Biodegradable stents in benign lesions

Due to recent important advances in materials science, new materials for biodegradable stents are being developed and investigated. Several clinical studies have evaluated the usefulness of biodegradable stents in refractory benign esophageal strictures, including stenosis due to corrosive agents or post-operative stenosis[84-88]. However, the usefulness of biodegradable stents in benign upper gastrointestinal lesions is still vague. In one pilot, randomized controlled trial of biodegradable stents for benign esophageal strictures, compared with the balloon-only group, the stenting group exhibited greater dysphagia, need for co-medication and adverse events[84]. Moreover, information about the usefulness of biodegradable stents in the lower gastrointestinal tract is limited.
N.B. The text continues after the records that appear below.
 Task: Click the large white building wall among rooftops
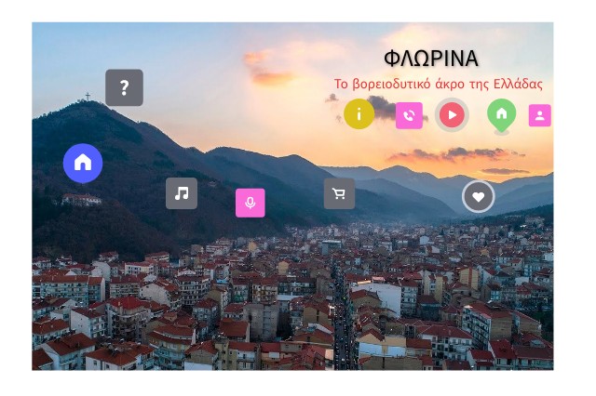[x=376, y=296]
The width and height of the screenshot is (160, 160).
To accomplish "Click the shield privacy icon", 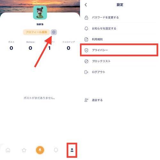I will click(86, 50).
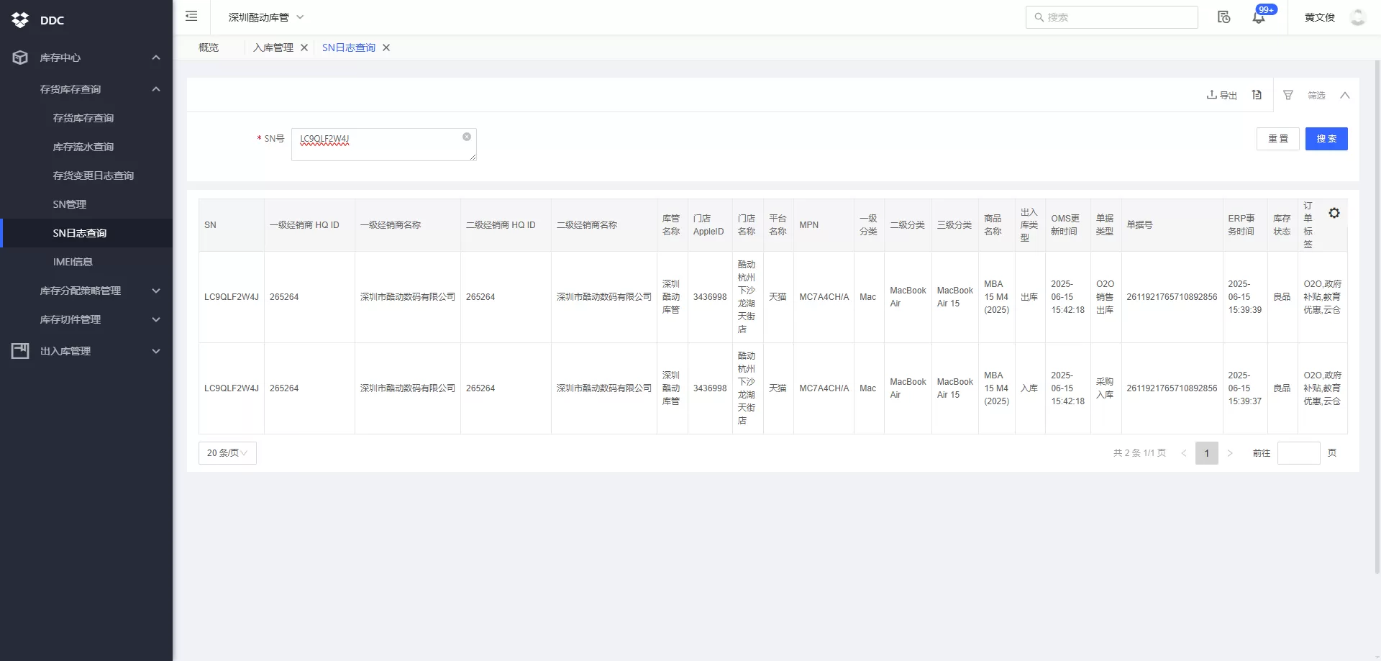Click the export records icon beside 导出
1381x661 pixels.
click(1257, 95)
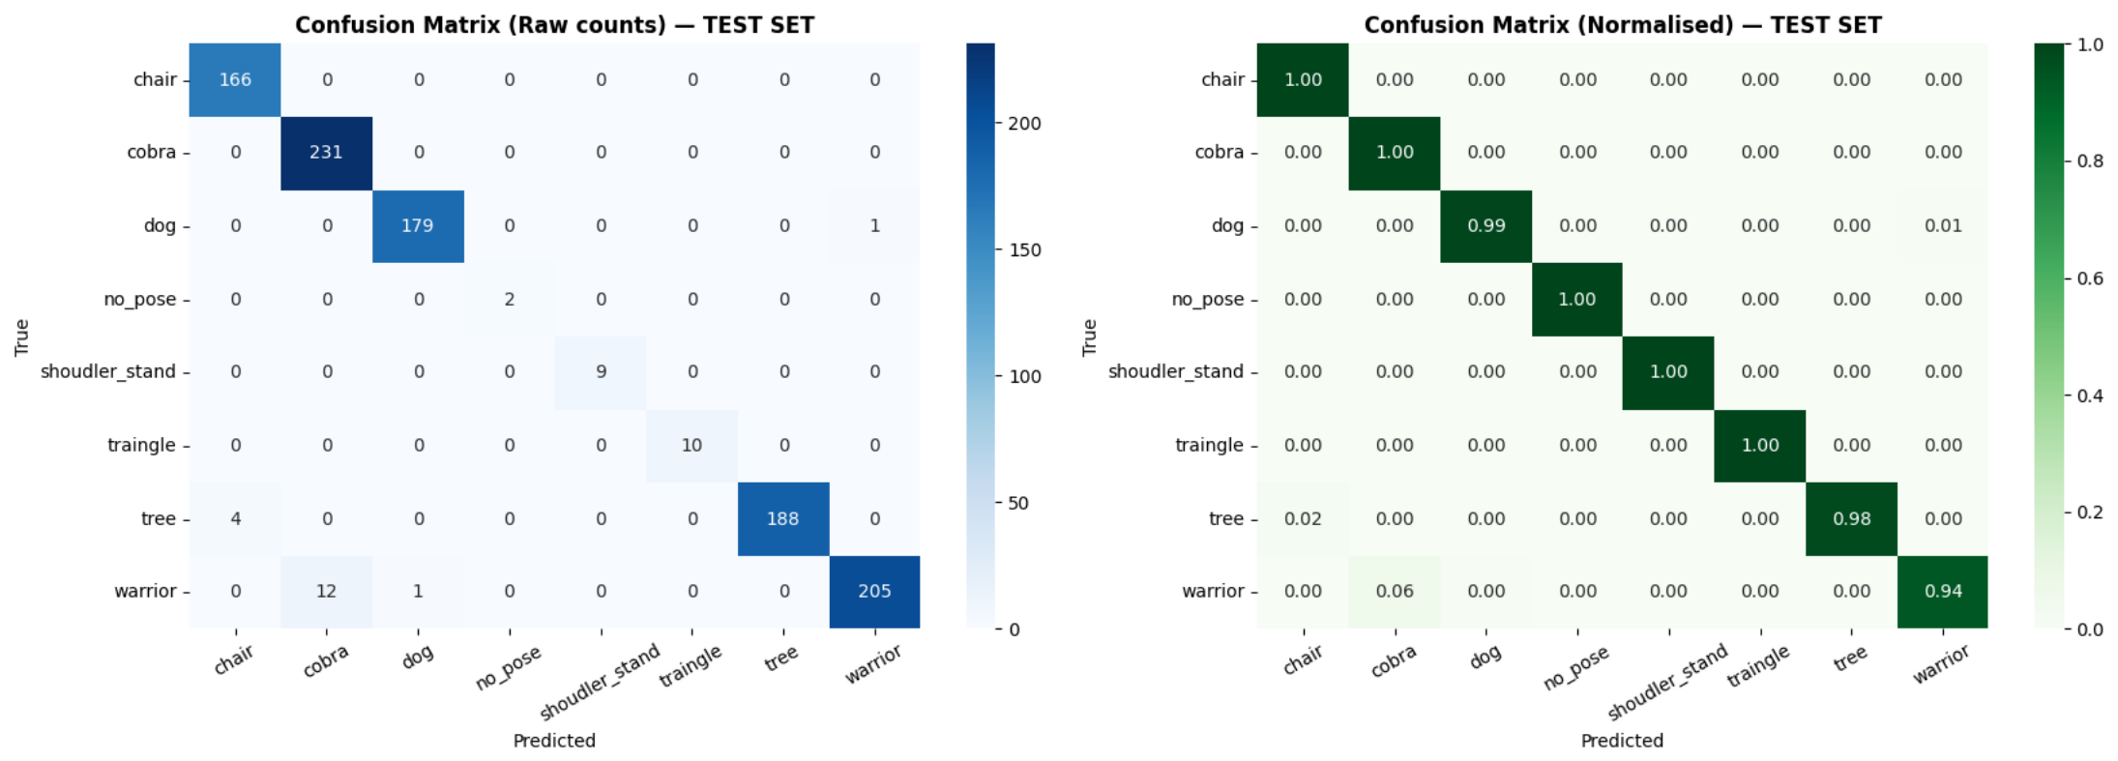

Only case reports and a small case series about biodegradable colorectal stent application for benign lesions of the lower gastrointestinal tract have been published[53,89-92]. In one case report, a biodegradable stent was applied for a colonic stricture in Crohn’s disease, and no recurrence of obstructive symptoms occurred during the 16-mo follow up[93]. In another case series that included three patients with Crohn’s disease, representing the initial experience in the Czech Republic, balloon dilatation of the stenosis followed by biodegradable stent placement showed favorable results, with no stent migration or major complications[94]. However, current biodegradable stents, which are made of poly-dioxanone, can lose their radial force overtime as the material degrades. For further clinical use of biodegradable stents in lower gastrointestinal lesions, long-term data and adequate randomized control studies are needed.

Drug-eluting stents

Drug-eluting stents are actively used in the cardiovascular field; however, they might also be useful in the gastrointestinal tract for reducing stent ingrowth or overgrowth. To date, several animal studies and a few clinical studies of the use of drug-eluting or drug-coated stents in gastrointestinal tract have been performed. Most of the reports evaluated the usefulness of drug-eluting stents in biliary stenosis, and many of these were animal studies[95-100]. The usefulness of drug-eluting stents in the lower gastrointestinal tract is vague; limited data are available. In one animal study that validated the usefulness of 5-fluorouracil-loaded polydioxanone stent for the treatment of colorectal cancer, in-stent re-stenosis was reduced by use of a drug-loaded stent[101]. The uncovered SEMS used currently is at risk for stent ingrowth or overgrowth. Although covered SEMS are estimated to have a low risk of ingrowth, covered SEMS are at high risk of migration. As new stent designs and materials are developed, drug-eluting stents could be the next generation of stents for use in the lower gastrointestinal tract. However, further well-designed clinical investigations are needed. With continued development and innovation in endoscopic techniques and devices, use of gastrointestinal stenting with drug-eluting stents will result in expansion beyond the current indications and improve clinical outcomes.

CONCLUSION

Currently, colorectal stenting using SEMS can be performed for the management of colorectal malignant obstructions as a palliative therapy or bridge to surgery. SEMS also can be used for benign lesions such as fistulae, benign colorectal strictures, and extrinsic compression.

Although endoscopic colorectal stenting is relatively safe and has a low incidence of complications, the endoscopist should be familiar with the features, material, design, and characteristics of the stents to reduce the risk of complications.

Self-expanding metal stents are increasing in use and their indications extending. Because new materials such as biodegradable and drug-eluting stents are being developed, new indications and novel techniques will likely soon become available[100,102,103]. As a novel technology, an evidence-based approach will be needed to establish the role of these new stents in clinical practice.